Esse é um modo dentre tantos de ver o amor hoje em dia, talvez o
mais hedonista deles, o mais consciente de que toda relação é uma
interação entre dois seres, com o mesmo peso na jogada. Mas, como
falei no início, nem sempre a palavra “amor” foi encarada dessa forma.
Amar não tem sentido só passivo, muito menos ativo, ocupa o meio-
campo, conjuga-se em voz média. Dizer que amo alguém é dizer o
quanto me amo também. É como quem diz “eu me confesso”: no
momento mesmo em que me revelo, a revelação é feita a mim
também. “Não se consuma uma confissão a mim senão pela confissão
ao outro”, diz Mário Bruno Sproviero. No momento em que falo a
alguém, o que falo me afeta. Sou sujeito da ação e seu alvo. Sou voz
média. O mundo dos deuses e dos homens numa só expressão.
Amor, humor [v] .
Seja qual for o sentido de origem, foram os latinos que nos legaram a
forma sintética “amor”, um significante com mil e uma utilidades,
aplicado a várias situações, não fragmentado como os quatro
vocábulos gregos. Mas, como vimos, mesmo os romanos davam a
“amor” um sentido diferente do atual.
Até o século 16, não havia nome culto para órgão genital feminino. O
homem como imagem e semelhança de Deus, era a matriz anatômica
do Gênesis. A mulher era sua cópia piorada, veio da costela e o levou
à perdição. Como criatura de Deus, tem de ter os mesmos órgãos do
homem, mas, como ser inferior, ela os têm mal desenvolvidos, para
dentro.
Talvez por isso todo mundo fale de amor com propriedade, mas
ninguém sabe dizer direito o que é. Até que chega uma certa hora, o
olho no olho, o peito aberto como ferida, o coração na ponta da língua.

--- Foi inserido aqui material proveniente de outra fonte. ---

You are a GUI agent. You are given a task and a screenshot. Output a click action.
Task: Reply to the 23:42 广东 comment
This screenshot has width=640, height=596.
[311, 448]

É então que 20 séculos de dúvida se dissipam, nenhuma outra palavra
se revela mais precisa, mais exata. E a única coisa cristalina e
inconfundível é aquilo que você só pode dizer dessa maneira e de
nenhuma outra mais, esse verbo intransitivo, que é a única verdade
daquele momento, a sua mais sincera verdade: “eu amo”.